Avec son split screen, écran partagé fort à la mode chez les cinéastes américains des années soixante-dix, Le fouineur (Il commissario Pepe) commence comme un vrai polar. Très vite, Ettore Scola, qui en a écrit le scénario avec son habituel complice Ruggero Maccari, se rabat sur ce qu’il sait faire le mieux : utiliser ses dons d’observateur pour une dissection en règle de la société italienne.

Nous sommes dans une petite ville du nord de l’Italie, proche de Milan, et le commissaire Pepe (Ugo Tognazzi) l’avoue lui-même, il ne fait pas grand chose, les crimes étant laissés aux grandes cités.

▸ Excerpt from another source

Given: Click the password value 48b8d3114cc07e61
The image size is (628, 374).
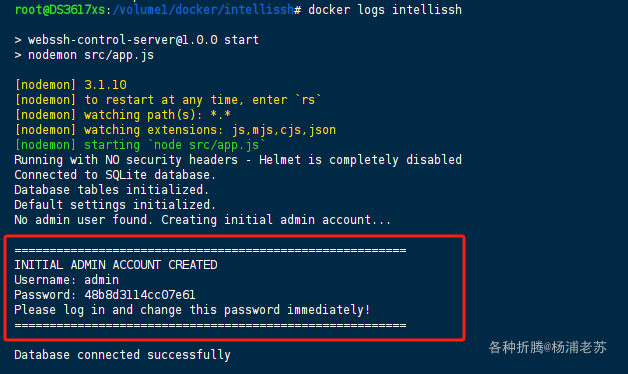Looking at the screenshot, I should tap(140, 295).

Pourtant, des lettres anonymes le poussent à enquêter sur les mœurs de ses concitoyens.

Même si son nom est souvent associé à ceux de ses confrères Dino Risi et Mario Monicelli, Scola est malgré tout beaucoup moins féroce qu’eux. On songe au rôle quasi similaire que Tognazzi tient dans In nome del popolo italiano (1971, Au nom du peuple italien), l’un des chefs-d’œuvre de Dino Risi, pour se rendre compte que Scola se place un rang au-dessous. Sans doute parce qu’il n’oppose à son acteur, le grand Ugo, aucun autre nom prestigieux (dans Au nom du peuple italien, Tognazzi a fort à faire avec Vittorio Gassman). Pas de véritable duel ici, sinon avec Giuseppe Maffioli, un des personnages les plus intéressants du film.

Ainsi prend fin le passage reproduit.